To compare pressure-controlled ventilation (PCV) versus volume-controlled ventilation (VCV) in adults with ALI/ARDS to determine whether PCV reduces in-hospital mortality and morbidity in intubated and ventilated adults.
In October 2014, we searched the Cochrane Central Register of Controlled Trials (CENTRAL) (2014, Isssue 9), MEDLINE (1950 to 1 October 2014), EMBASE (1980 to 1 October 2014), the Latin American Caribbean Health Sciences Literature (LILACS) (1994 to 1 October 2014) and Science Citation Index-Expanded (SCI-EXPANDED) at the Institute for Scientific Information (ISI) Web of Science (1990 to 1 October 2014), as well as regional databases, clinical trials registries, conference proceedings and reference lists.
Randomized controlled trials (RCTs) and quasi-RCTs (irrespective of language or publication status) of adults with a diagnosis of acute respiratory failure or acute on chronic respiratory failure and fulfilling the criteria for ALI/ARDS as defined by the American-European Consensus Conference who were admitted to an ICU for invasive mechanical ventilation, comparing pressure-controlled or pressure-controlled inverse-ratio ventilation, or an equivalent pressure-controlled mode (PCV), versus volume-controlled ventilation, or an equivalent volume-controlled mode (VCV).
Two review authors independently screened and selected trials, assessed risk of bias and extracted data. We sought clarification from trial authors when needed. We pooled risk ratios (RRs) for dichotomous data and mean differences (MDs) for continuous data with their 95% confidence intervals (CIs) using a random-effects model. We assessed overall evidence quality using the GRADE (Grades of Recommendation, Assessment, Development and Evaluation) approach.

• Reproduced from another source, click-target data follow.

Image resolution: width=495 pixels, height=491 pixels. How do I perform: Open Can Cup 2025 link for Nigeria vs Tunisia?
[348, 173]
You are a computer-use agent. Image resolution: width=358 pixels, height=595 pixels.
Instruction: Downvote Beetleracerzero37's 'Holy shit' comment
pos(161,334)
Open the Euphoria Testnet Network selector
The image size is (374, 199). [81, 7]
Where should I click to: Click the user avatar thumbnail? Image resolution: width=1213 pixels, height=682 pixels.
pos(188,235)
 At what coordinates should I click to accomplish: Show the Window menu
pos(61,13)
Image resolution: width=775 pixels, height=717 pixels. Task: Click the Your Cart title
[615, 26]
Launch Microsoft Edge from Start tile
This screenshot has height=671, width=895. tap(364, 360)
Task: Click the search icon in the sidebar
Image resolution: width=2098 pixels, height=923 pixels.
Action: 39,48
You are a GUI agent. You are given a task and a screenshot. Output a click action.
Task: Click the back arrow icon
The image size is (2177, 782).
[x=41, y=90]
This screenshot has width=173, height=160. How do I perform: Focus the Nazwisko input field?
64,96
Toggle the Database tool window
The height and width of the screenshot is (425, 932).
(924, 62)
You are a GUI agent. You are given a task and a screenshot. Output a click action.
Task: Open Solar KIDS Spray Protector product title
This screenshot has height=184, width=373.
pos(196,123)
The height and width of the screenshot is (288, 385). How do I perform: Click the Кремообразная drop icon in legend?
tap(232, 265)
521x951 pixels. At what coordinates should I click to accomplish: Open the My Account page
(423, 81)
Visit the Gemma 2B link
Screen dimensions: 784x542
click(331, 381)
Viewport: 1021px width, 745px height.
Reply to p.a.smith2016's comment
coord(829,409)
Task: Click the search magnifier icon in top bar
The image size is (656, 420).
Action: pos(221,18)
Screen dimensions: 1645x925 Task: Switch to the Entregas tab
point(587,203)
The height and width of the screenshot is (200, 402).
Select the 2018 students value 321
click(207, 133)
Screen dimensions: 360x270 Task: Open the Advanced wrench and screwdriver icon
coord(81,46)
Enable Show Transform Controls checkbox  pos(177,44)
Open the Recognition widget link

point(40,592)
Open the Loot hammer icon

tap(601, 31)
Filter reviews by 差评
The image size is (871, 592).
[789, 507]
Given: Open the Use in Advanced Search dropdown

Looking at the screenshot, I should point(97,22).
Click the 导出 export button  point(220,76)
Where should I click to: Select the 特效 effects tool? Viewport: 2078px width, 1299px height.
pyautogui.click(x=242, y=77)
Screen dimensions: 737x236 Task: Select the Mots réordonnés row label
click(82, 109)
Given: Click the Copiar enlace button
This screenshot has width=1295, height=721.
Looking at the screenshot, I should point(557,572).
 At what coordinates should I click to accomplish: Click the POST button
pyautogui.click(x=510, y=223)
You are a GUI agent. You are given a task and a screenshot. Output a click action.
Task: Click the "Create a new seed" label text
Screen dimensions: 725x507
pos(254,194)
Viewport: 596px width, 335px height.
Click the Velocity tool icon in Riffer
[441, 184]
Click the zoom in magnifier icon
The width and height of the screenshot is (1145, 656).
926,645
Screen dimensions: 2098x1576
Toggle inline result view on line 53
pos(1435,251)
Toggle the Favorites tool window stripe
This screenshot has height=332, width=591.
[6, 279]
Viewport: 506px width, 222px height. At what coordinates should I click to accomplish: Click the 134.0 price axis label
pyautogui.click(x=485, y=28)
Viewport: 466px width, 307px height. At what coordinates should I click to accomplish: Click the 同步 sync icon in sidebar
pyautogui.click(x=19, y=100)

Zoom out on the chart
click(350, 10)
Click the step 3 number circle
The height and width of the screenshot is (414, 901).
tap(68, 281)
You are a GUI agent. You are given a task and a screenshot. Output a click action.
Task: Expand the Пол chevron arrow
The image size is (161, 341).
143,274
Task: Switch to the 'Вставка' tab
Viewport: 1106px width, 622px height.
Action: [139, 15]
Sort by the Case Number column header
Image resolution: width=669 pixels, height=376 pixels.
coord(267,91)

We included three RCTs that randomly assigned a total of 1089 participants recruited from 43 ICUs in Australia, Canada, Saudi Arabia, Spain and the USA. Risk of bias of the included studies was low. Only data for mortality and barotrauma could be combined in the meta-analysis. We downgraded the quality of evidence for the three mortality outcomes on the basis of serious imprecision around the effect estimates. For mortality in hospital, the RR with PCV compared with VCV was 0.83 (95% CI 0.67 to 1.02; three trials, 1089 participants; moderate-quality evidence), and for mortality in the ICU, the RR with PCV compared with VCV was 0.84 (95% CI 0.71 to 0.99; two trials, 1062 participants; moderate-quality evidence). One study provided no evidence of clear benefit with the ventilatory mode for mortality at 28 days (RR 0.88, 95% CI 0.73 to 1.06; 983 participants; moderate-quality evidence). The difference in effect on barotrauma between PCV and VCV was uncertain as the result of imprecision and different co-interventions used in the studies (RR 1.24, 95% CI 0.87 to 1.77; two trials, 1062 participants; low-quality evidence). Data from one trial with 983 participants for the mean duration of ventilation, and from another trial with 78 participants for the mean number of extrapulmonary organ failures that developed with PCV or VCV, were skewed. None of the trials reported on infection during ventilation or quality of life after discharge.